En effet, grâce au nouveau président, et à son fidèle aide de camp, tu vas pouvoir recevoir en crédit d’impôts 20% des intérêts de ton futur emprunt. Attention, les cinq premières années seulement – quand j’ai annoncé ce matin à Bernard qu’il ne bénéficierait pas de cette mesure parce qu’il a acheté sa maison il y a cinq ans, il a piqué une sacré colère, tu peux me croire. Ainsi, en empruntant tes 150 000 euros sur 20 ans, tu paierais en moyenne annuelle 5200 euros d’intérêts. Tu ne dépasserais donc pas le plafond de la mesure, lequel pour toi (couple avec deux enfants) est de 8500 euros. Ton crédit d’impôt serait donc égal à 20% des intérêts payés, soit 1000 euros, donc 85 euros par mois… Ce qui augmente d’autant ta capacité de remboursement.

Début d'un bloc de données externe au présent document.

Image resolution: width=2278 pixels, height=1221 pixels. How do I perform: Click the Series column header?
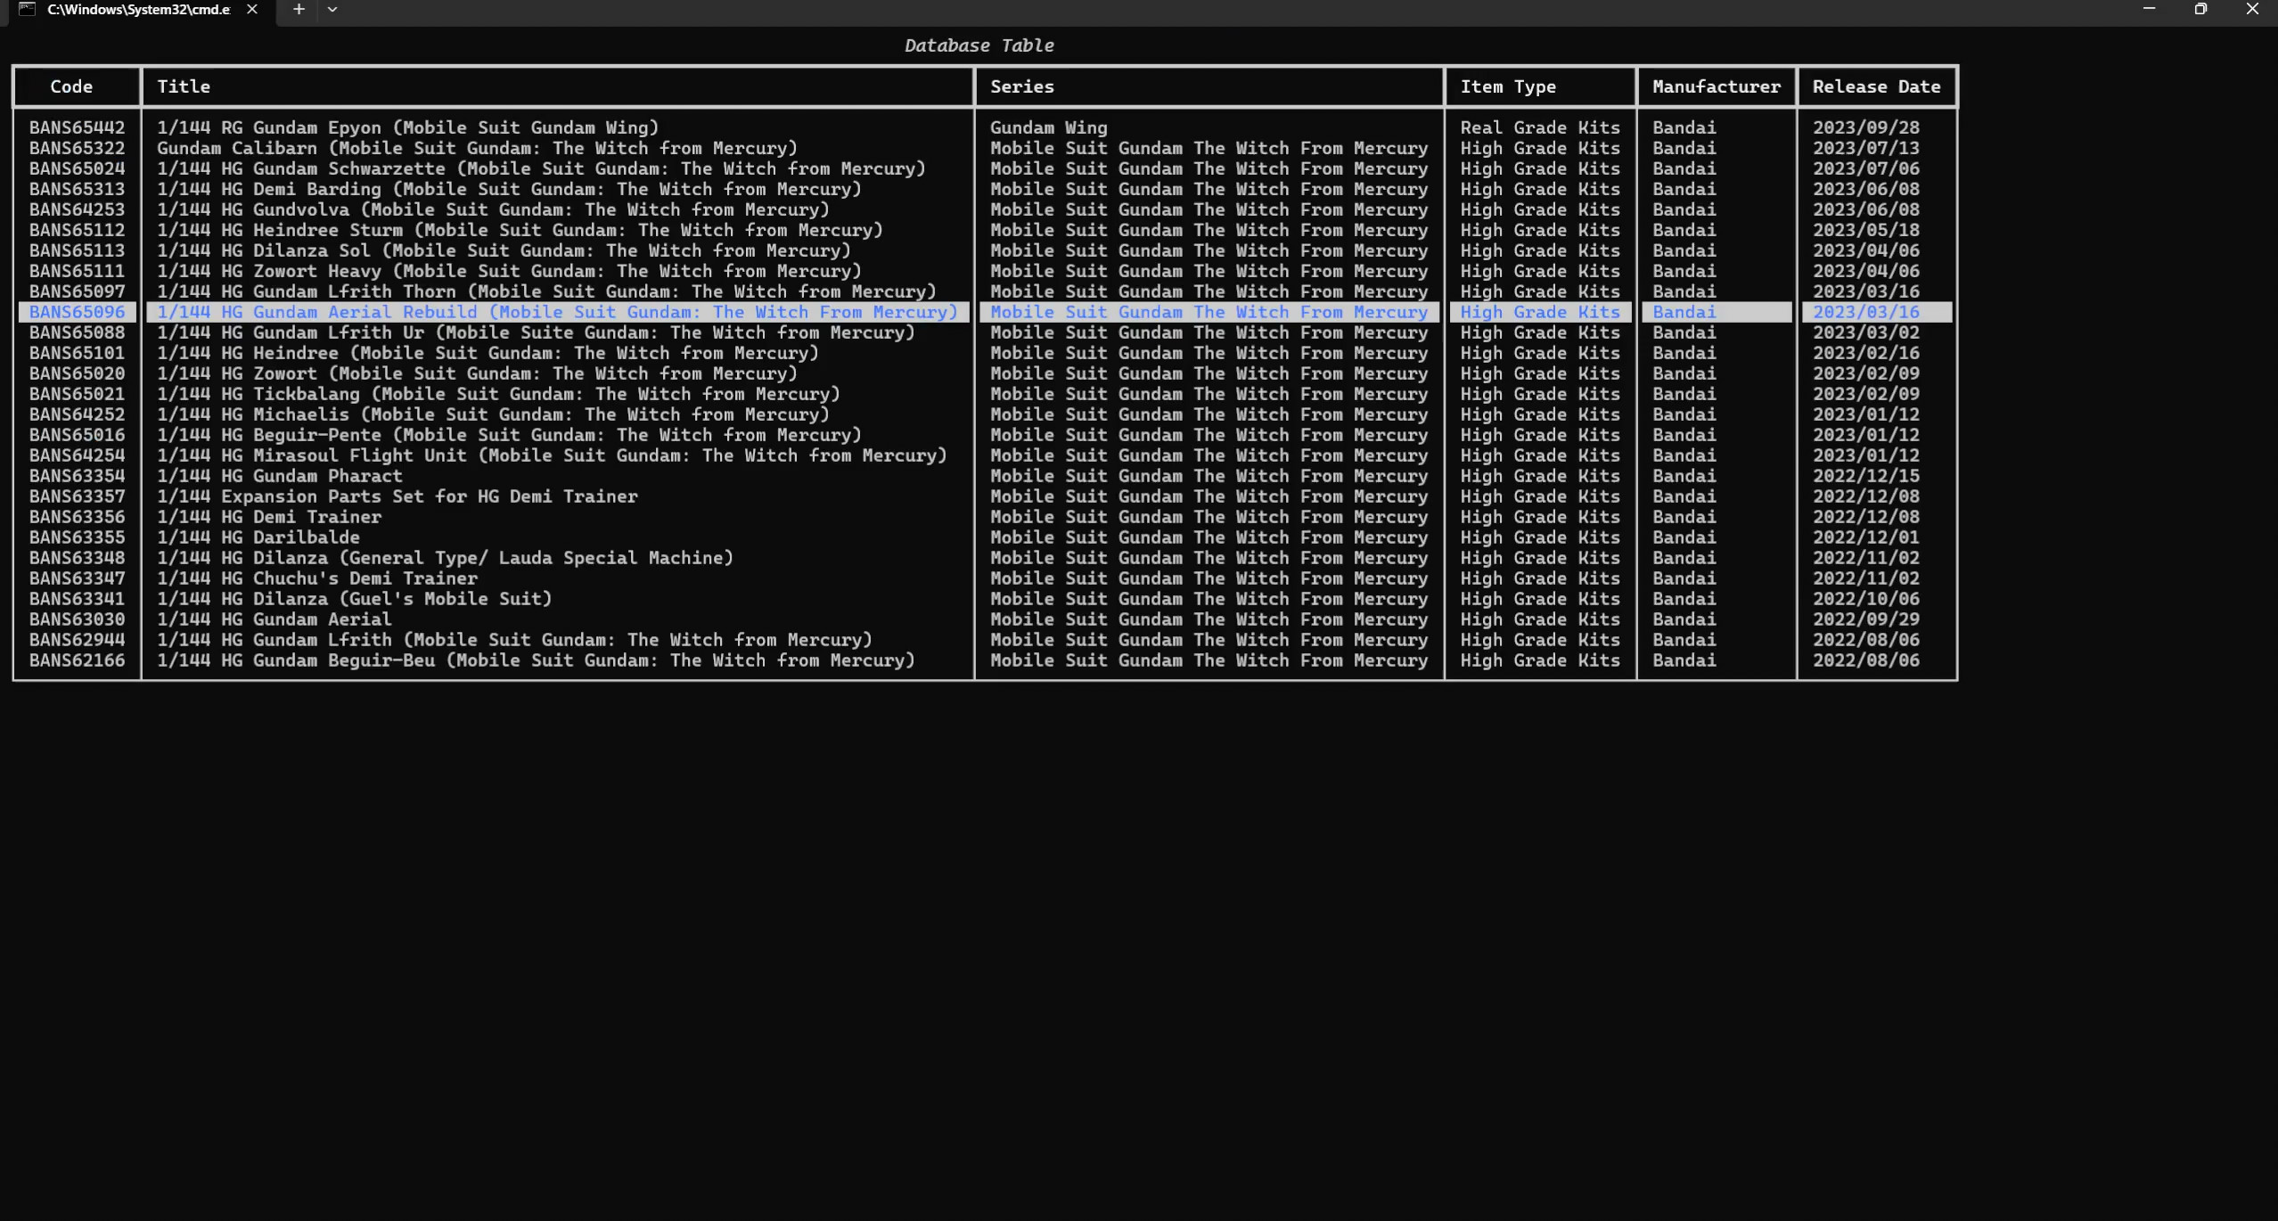point(1021,86)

De fait, ta capacité de remboursement est maintenant de 885 euros, plus si loin des 920 euros nécessaires. En vous serrant un peu la ceinture, ta femme, toi et les enfants, tu devrais pouvoir emprunter – sans oublier que la mesure ne dure que cinq années et qu’il te faudra dans cinq ans avoir trouvé les 100 euros qui manquent. Jean, te voilà donc en mesure de devenir enfin propriétaire…. Mais faisons un peu de politique maintenant, ne regardons plus seulement ton cas finalement très particulier.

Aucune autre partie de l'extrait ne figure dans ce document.